5.1 Electronically Controlled Hydraulic System for Fuel Injection and Inlet/Exhaust Valve Actuation
The test engine used in this test is the medium speed 4-cycle engine(3 cylinders) of 257 kW (350 PS)/420 rpm in maximum continuous output, and its system diagram are shown in Table 1.
The outline of electronically controlled hydraulic system for fuel injection and inlet/exhaust valve actuation is shown in Fig.8. This system is organized by the power supply unit, the operation oil pressure generation unit, tile control unit with micro-computer, the cylinder units with solenoid valves. And it enables to control each fuel injection timing and each valve opening/closing timing independently.
On this system for fuel injection, the Bosch-type injection pump is driven by the cylinder unit with hydraulic pressure instead of the conventional camshaft. Then, even if low engine rotation, high fuel injection pressure can be obtained. The volume of fuel injected was adjusted by the conventional governor. Moreover, the fuel injection timing can be changed by 0.5 degree of crank angle freely.

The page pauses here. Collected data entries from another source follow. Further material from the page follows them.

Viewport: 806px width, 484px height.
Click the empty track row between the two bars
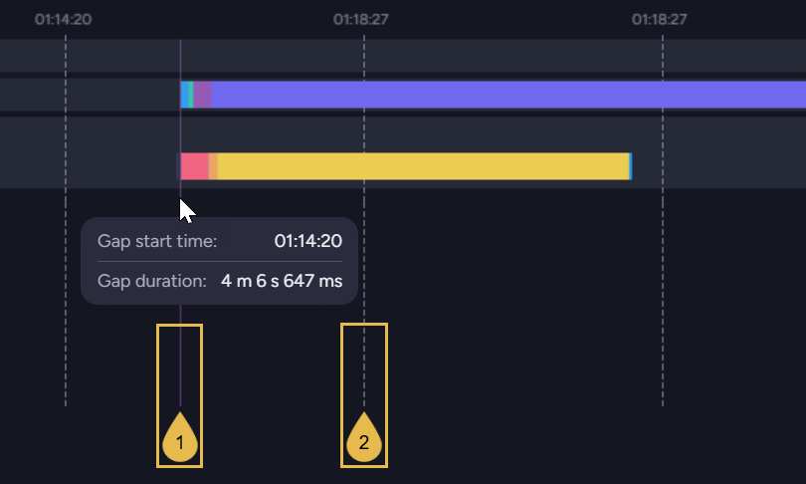[x=403, y=130]
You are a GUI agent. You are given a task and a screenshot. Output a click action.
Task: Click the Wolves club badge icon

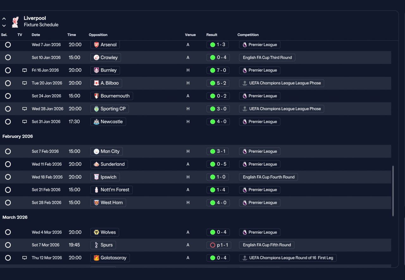(x=97, y=232)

On the system for inlet/exhaust valve actuation, the valve is driven by the cylinder unit with hydraulic pressure instead of the conventional camshaft too. Then, even if low engine rotation, high speed of the valve actuation can be obtained. Moreover, the valve opening/closing timing can be changed by 0.5 degree of crank angle freely.
This electronically controlled hydraulic system for fuel injection and inlet/exhaust valve actuation operates on not only one cylinder but also all three cylinders. It is expects that flexibility in engine operation optimizes fuel consumption and exhaust gas emissions throughout the whole engine load range.
Now, we have mounted this system on the 3-cylinder engine, have checked the functions of this system, and have gotten favorable engine operation test. This research is carried out in cooperation with NABCO Ltd.. The authors wish to express their gratitude for the assistance of NABCO Ltd..
6. CONCLUSION
6.1 Fuel Property on Harmful Exhaust Emissions
NOx concentration is influenced more strongly by combustion characteristic than by fuel property.
Soot concentration is influenced strongly by sulfur in fuel.